Methyl 4-bromo-2,2-diphenylbutanoate (18). 4-Bromo-2,2-diphenylbutanoic acid (2.0 g, 6.266 mmol) was dissolved in dry CH₂Cl₂ (20 mL) and thionyl chloride (2.27 mL, 31.33 mmol, 5 eq.) was then added slowly. A trace amount of DMF was added later. The reaction mixture was refluxed at N₂ for 3 h. Methyl alcohol (2 mL, excess) was added slowly and the mixture was stirred at 50 °C for 3 h. After the solvent was removed under vacuum, the crude material was redissolved in CH₂Cl₂ and introduced onto a silica gel column. The product was eluted with 10% EA in hexane to give a pale-orange oil (900 mg, 43% yield).TLC (silica gel; EtAc–hexane (10:90 v:v); R_f = 0.80). ¹H-NMR (CDCl₃): δ 7.31 (m, 10H), 3.74 (s, 1H), 3.13 (m, 2H), 3.00 (m, 2H).¹³C-NMR (CDCl₃): δ 174.05, 141.70, 128.70, 128.42, 127.46, 60.84, 52.78, 42.0447, 29.18 ppm. GC-MS: found: 331.99; Calcd for C₁₇H₁₇BrO₂, 332.04.

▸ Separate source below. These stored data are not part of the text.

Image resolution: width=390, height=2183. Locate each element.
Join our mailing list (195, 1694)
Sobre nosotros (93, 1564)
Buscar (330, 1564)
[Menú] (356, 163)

Methyl4-(4-(4-chlorophenyl)-4-hydroxypiperidin-1-yl)-2,2-diphenylbutanoate (19) and 1,4-bis(4-(4-chlorophenyl)-4-hydroxypiperidin-1-yl)-2,2-diphenyl -butan-1-one (5). Methyl 4-bromo-2,2-diphenylbutanoate (800 mg, 2.4 mmol) was dissolved in CH₃CN (15 mL) and 4-(4-chlorophenyl)-4-hydroxypiperidine (406 mg, 1.92 mmol, 0.8 eq.) was then added. The reaction mixture was stirred at 50 °C for 30 h. After concentration under vacuum, the crude material was redissolved in CH₂Cl₂ and introduced onto a silica gel column. The product was eluted with 3% MeOH in CH₂Cl₂ first and 5% MeOH in CH₂Cl₂ later to get 19 as a pale-orange solid (70 mmg, 8% yield) and 20 as a pale-orange solid (437 mg, 71%). Compound 19: TLC (silica gel; MeOH-CH₂Cl₂ (10:90 v:v); R_f = 0.40). ¹H-NMR (CDCl₃): δ 7.34 (m, 14H), 3.74 (s, 3H), 3.28 (2H, m), 3.13 (2H, m), 3.12 (2H, m), 3.10 (4H, m), 2.60 (1H, s), 2.06 (2H, d, J = 14.0 Hz). ¹³C-NMR (CDCl₃): δ 173.06, 143.62, 140.18, 132.54, 127.72, 127.52, 127.28, 126.62, 126.32, 125.04, 68.58, 58.02, 51.81, 48.22, 34.51, 31.73, 30.93, 28.36, 21.69. MS: found: 463.92; calcd for C₂₈H₃₁ClNO₃⁺, 464.20. Compound 5: TLC (silica gel; MeOH–CH₂Cl₂ (10:90 v:v); R_f = 0.40). ¹H-NMR (CDCl₃): δ 7.3094 (m, 18H), 4.5945 (d, 1H, J = 11.4 Hz), 3.31 (m, 10H), 2.73 (m, 2H), 2.55 (m, 2H), 2.28 (m, 2H), 1.87 (m, 4H), 1.65 (m, 2H). ¹³C-NMR (CDCl₃): 171.38, 146.46, 145.29, 141.45, 136.64, 133.00, 132.68, 129.45, 125.03, 128.89, 128.45, 128.31, 128.17, 127.57, 126.54, 126.08, 71.10, 69.06, 60.03, 54.44, 44.25, 42.68, 39.65, 39.21, 37.91, 35.95, 35.30, 29.77 ppm. MS: found: 644.88; Calcd for C₃₈H₄₂Cl₂N₂O₃⁺, 644.25.

4. Conclusions

In summary, compound 5 was synthesized in excellent yield. Analogs 6 and 7 were obtained through the hydrolysis of the nitrile group in good yield. These methods have the advantages of high yields, convenient procedures, and mild reaction conditions.